Look through the listing below, and wherever a line has the string "computer", pull it out.

□ □ □

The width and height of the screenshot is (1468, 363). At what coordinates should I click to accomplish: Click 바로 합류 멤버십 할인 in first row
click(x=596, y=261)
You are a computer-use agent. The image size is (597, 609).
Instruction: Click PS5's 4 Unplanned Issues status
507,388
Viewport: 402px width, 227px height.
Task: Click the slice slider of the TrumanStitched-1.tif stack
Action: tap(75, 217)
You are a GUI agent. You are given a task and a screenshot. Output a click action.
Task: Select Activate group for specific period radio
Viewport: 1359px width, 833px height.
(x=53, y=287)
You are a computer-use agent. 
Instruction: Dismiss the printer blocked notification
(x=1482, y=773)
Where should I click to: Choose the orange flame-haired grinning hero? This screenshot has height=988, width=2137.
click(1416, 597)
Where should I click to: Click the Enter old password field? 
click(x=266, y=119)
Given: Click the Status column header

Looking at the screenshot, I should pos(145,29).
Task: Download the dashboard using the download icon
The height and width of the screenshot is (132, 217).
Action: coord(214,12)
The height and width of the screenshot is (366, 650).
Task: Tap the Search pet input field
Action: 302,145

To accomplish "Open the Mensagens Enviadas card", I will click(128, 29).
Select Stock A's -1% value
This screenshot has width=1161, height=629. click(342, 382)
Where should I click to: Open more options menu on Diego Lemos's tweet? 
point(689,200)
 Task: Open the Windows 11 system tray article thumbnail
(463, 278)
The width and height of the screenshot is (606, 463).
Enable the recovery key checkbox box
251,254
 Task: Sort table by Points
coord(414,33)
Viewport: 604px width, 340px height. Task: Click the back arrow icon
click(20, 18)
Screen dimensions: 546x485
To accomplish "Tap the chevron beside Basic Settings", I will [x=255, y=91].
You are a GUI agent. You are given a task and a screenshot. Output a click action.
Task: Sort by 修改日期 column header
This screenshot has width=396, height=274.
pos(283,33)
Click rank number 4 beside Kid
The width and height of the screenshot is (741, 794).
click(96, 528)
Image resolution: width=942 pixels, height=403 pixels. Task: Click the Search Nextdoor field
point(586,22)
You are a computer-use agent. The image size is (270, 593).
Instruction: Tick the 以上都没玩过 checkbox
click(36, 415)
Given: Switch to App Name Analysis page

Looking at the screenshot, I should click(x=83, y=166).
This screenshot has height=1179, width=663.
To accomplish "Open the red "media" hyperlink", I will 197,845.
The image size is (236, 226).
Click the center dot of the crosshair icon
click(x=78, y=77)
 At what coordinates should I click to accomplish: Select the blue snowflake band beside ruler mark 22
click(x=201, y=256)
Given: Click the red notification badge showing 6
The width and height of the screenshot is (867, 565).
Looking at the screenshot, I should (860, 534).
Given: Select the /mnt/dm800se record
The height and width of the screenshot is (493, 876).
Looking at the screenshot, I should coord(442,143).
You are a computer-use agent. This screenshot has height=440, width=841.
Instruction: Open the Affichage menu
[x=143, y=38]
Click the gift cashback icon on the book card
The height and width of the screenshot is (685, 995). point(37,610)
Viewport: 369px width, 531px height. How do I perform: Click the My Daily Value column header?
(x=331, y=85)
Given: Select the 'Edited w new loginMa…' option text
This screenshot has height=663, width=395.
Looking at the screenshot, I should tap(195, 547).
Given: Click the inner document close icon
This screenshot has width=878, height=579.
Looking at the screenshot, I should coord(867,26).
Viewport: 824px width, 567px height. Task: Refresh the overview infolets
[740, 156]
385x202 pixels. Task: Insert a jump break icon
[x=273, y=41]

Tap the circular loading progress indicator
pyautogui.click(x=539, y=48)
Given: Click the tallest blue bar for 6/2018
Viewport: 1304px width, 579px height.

□ □ □

[REPLY TO THE EXERCISE]:
You are a computer-use agent. The image size is (597, 609).
You are a computer-use agent. 
You are a computer-use agent. The image size is (270, 593).
You are a computer-use agent. This screenshot has height=440, width=841.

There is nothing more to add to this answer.